_RECORDS SUPPLIED_

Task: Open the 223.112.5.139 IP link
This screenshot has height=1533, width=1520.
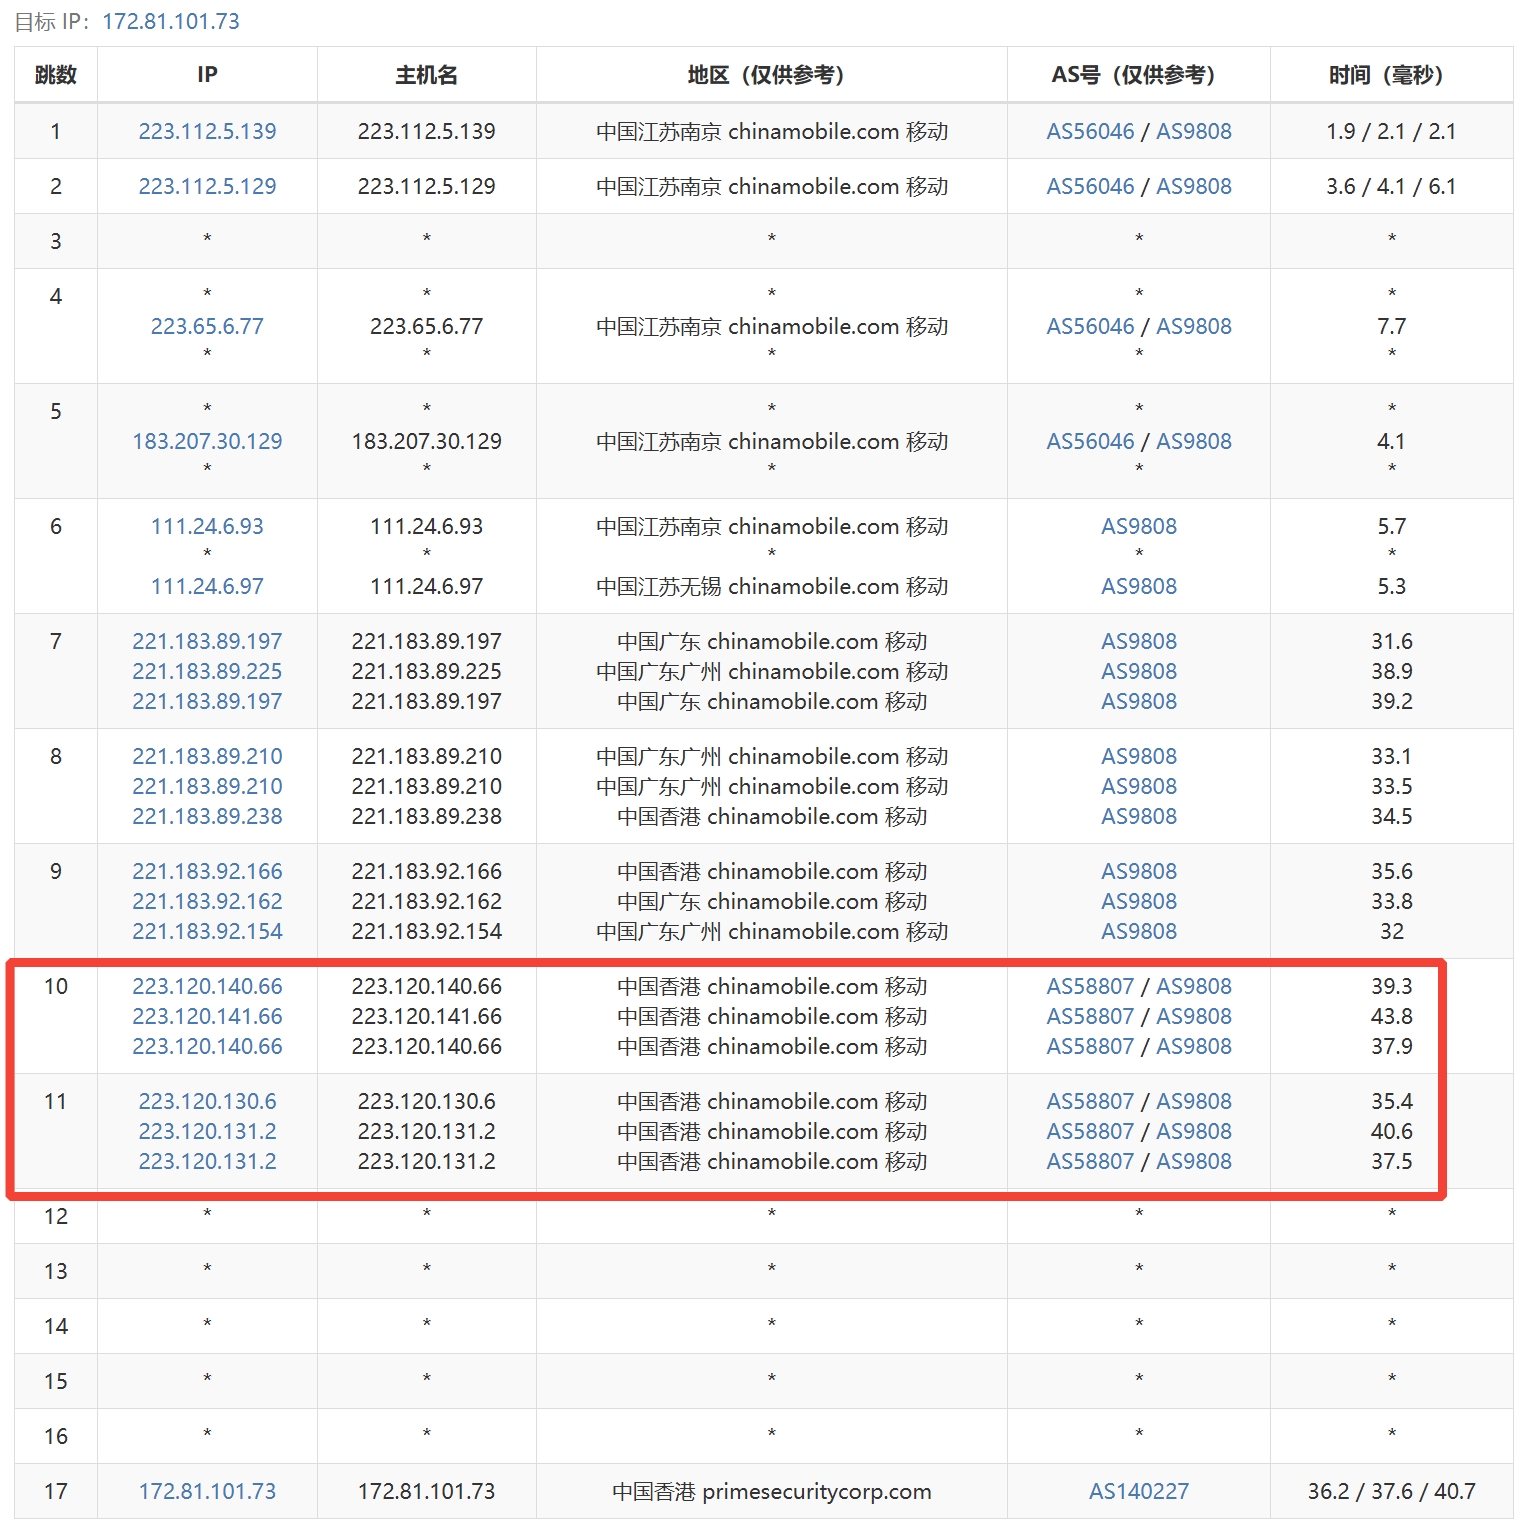Action: (x=207, y=131)
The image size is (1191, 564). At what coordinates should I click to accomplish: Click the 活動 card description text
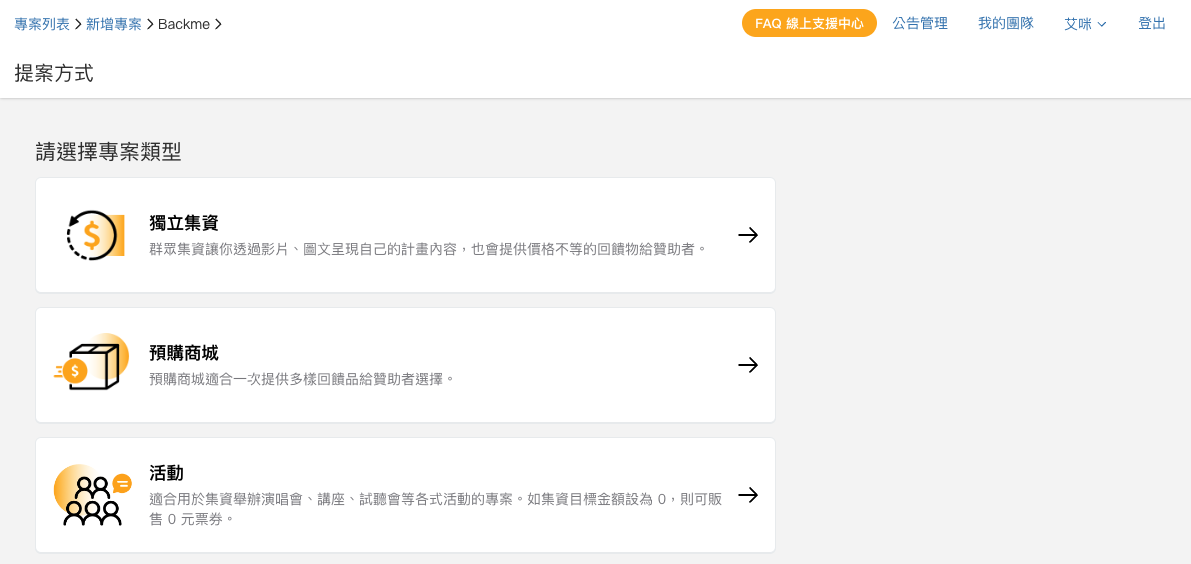pos(436,509)
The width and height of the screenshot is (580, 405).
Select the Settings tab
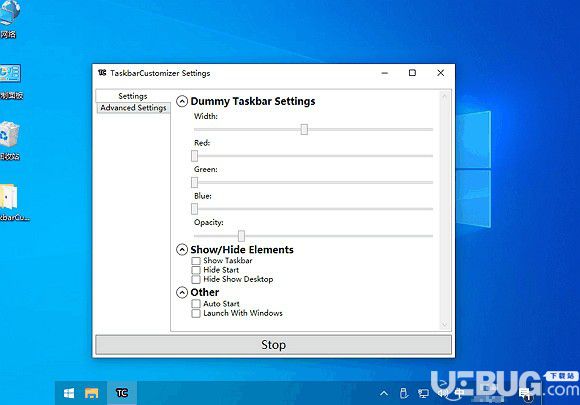pyautogui.click(x=133, y=96)
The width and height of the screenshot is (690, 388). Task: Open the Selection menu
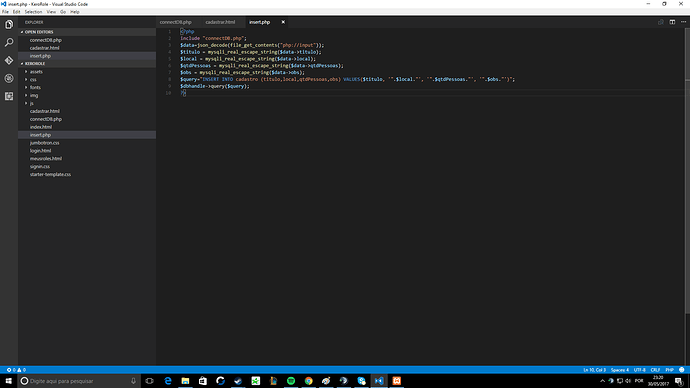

_PROBLEM DESCRIPTION_
Write the records above out again exactly, but not the pictures.

_ANSWER_
Task: Open the 223.112.5.139 IP link
This screenshot has height=1533, width=1520.
Action: (x=207, y=131)
The image size is (1191, 564). At what coordinates should I click to accomplish: Click the 活動 card description text
pos(436,509)
The width and height of the screenshot is (580, 405).
Select the Settings tab
pyautogui.click(x=133, y=96)
The width and height of the screenshot is (690, 388). Task: Open the Selection menu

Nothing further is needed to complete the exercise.